Problem to solve: Go to the line containing "Task: Click the Resource Monitor icon" in the records below and print it and every following line exactly, on through the line containing "The height and", then stop.
══ Dataset excerpts ══
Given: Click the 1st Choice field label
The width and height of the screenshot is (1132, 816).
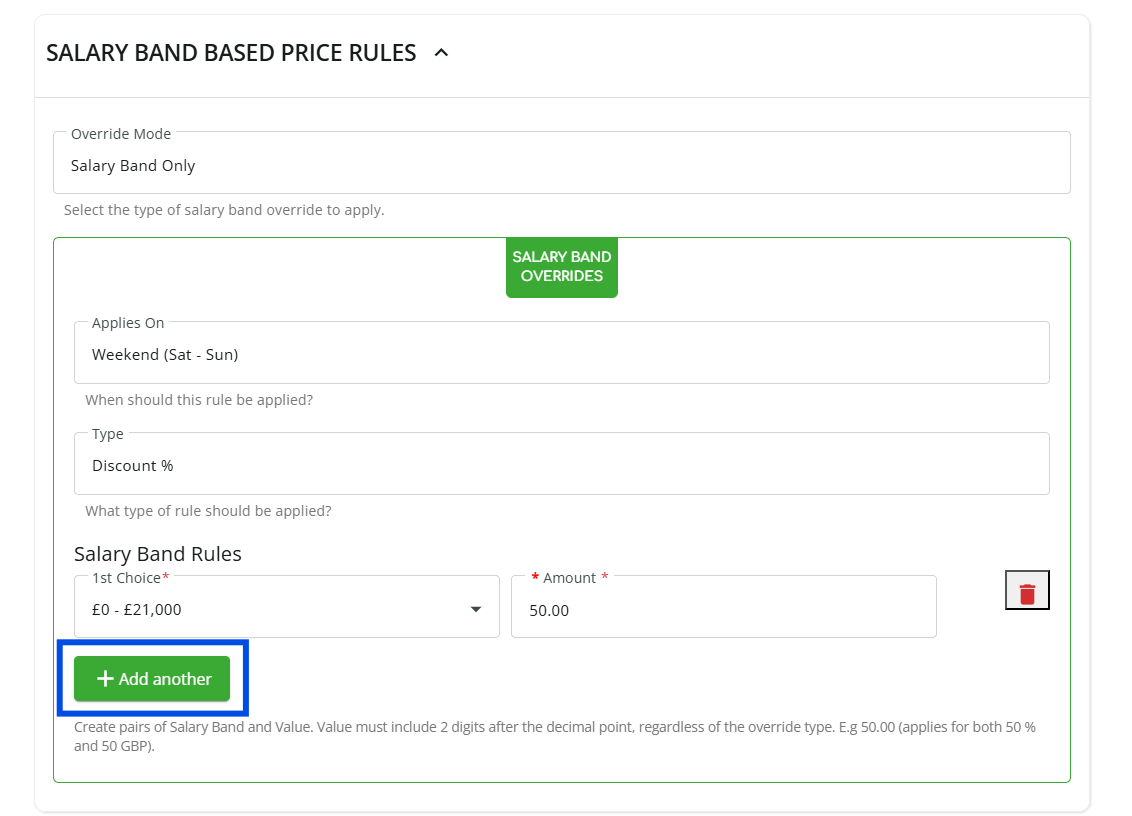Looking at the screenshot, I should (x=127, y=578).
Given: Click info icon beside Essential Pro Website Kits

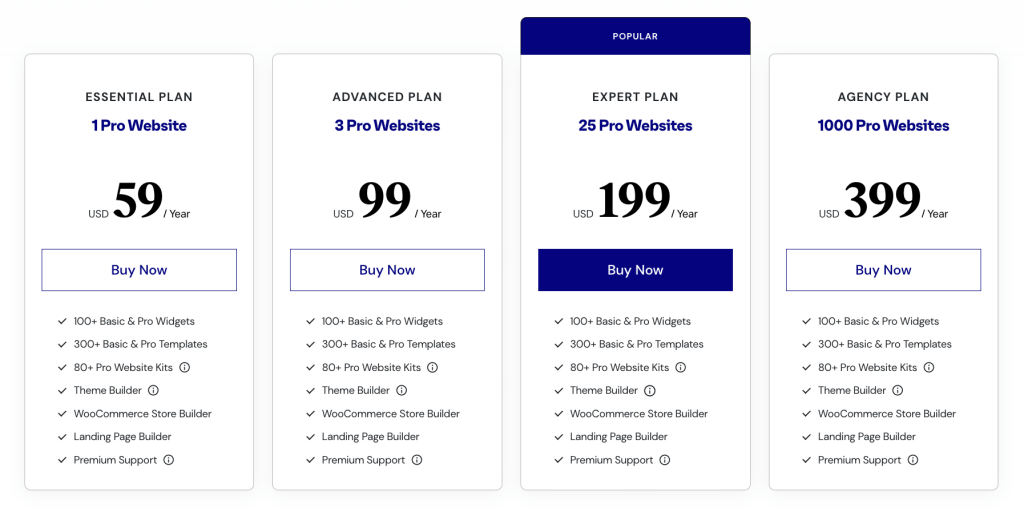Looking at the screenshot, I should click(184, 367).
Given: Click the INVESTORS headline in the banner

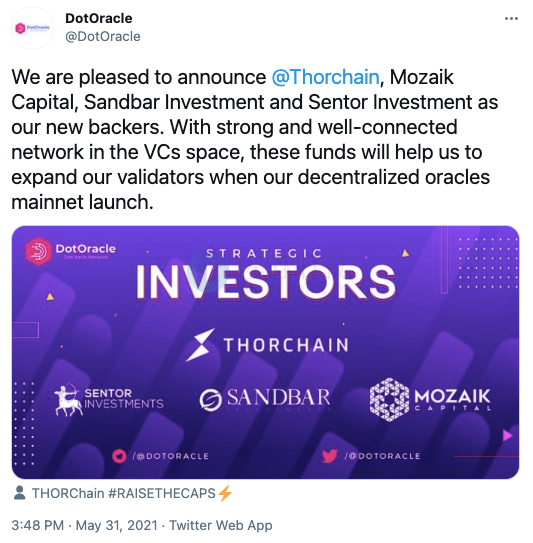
═══
══ Dataset excerpts ══
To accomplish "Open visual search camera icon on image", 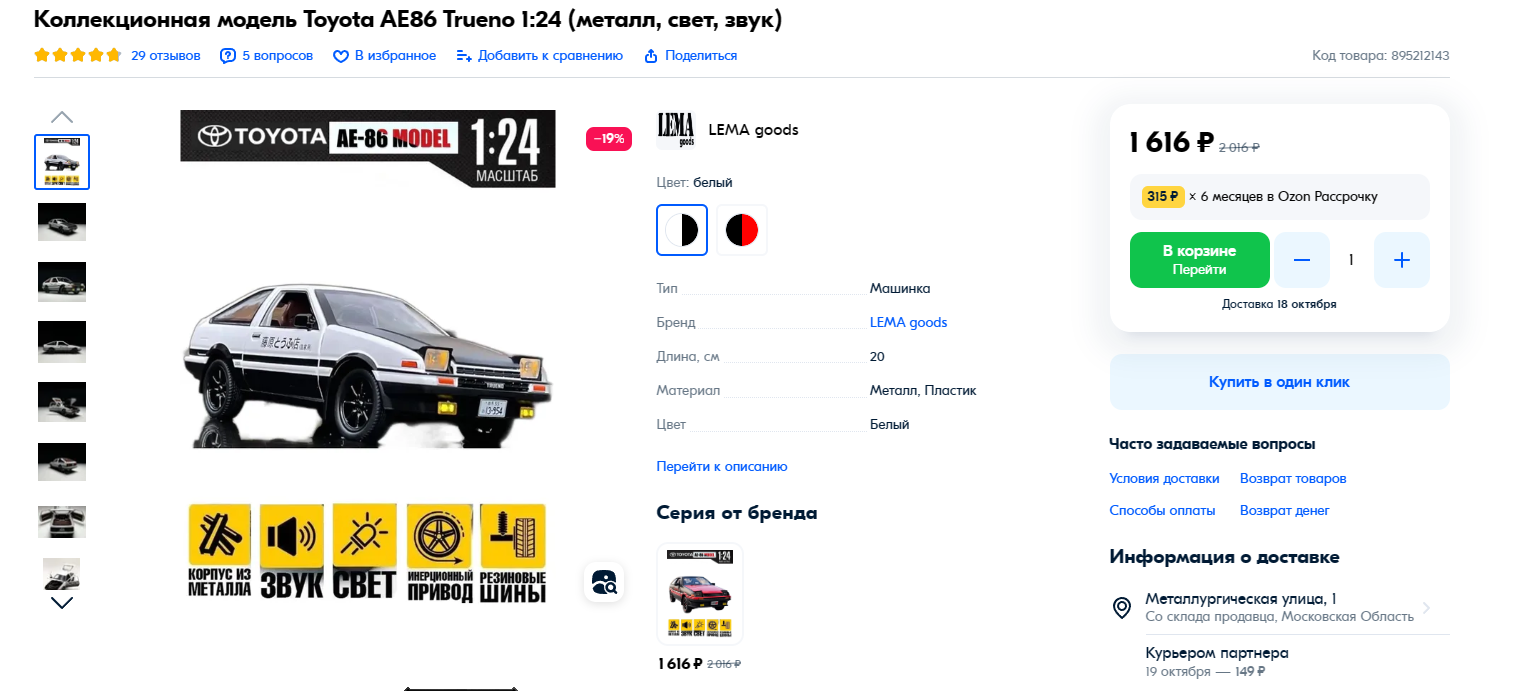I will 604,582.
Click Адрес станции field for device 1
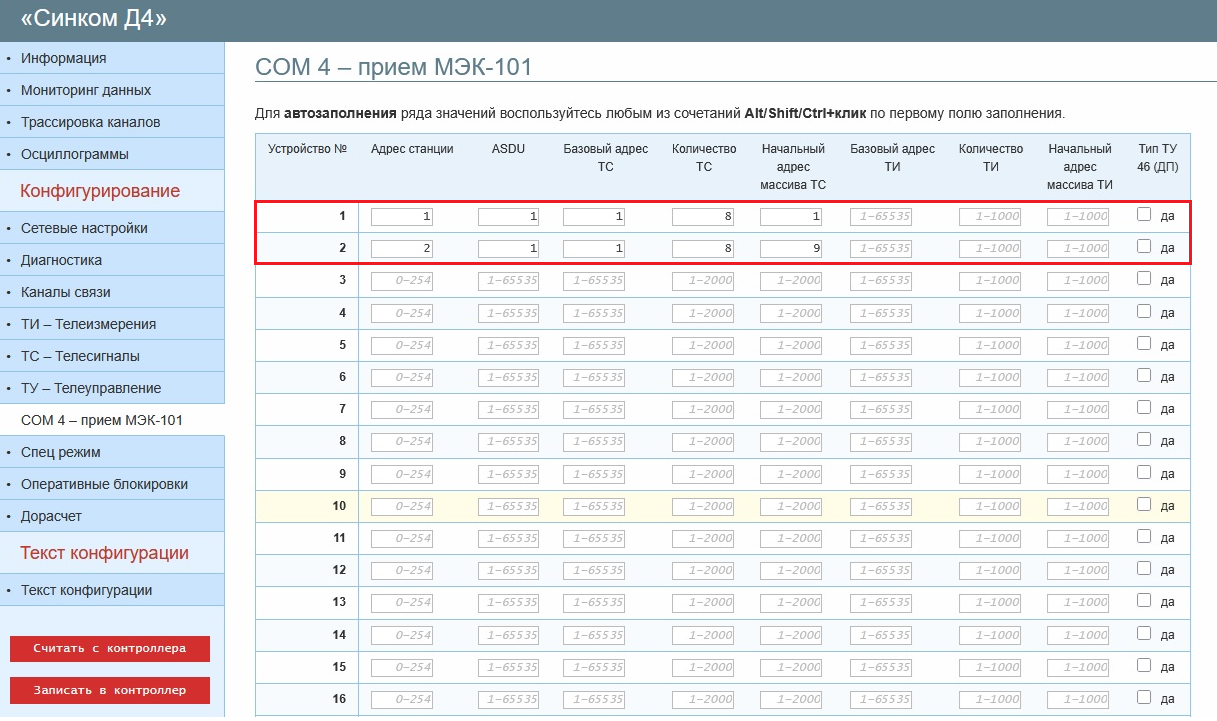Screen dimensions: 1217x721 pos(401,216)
═══
══ Dataset excerpts ══
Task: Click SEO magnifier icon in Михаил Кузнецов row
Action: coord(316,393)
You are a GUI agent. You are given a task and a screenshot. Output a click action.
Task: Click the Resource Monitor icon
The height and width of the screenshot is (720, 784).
═══
Your response:
Task: Click the Resource Monitor icon
The height and width of the screenshot is (720, 784).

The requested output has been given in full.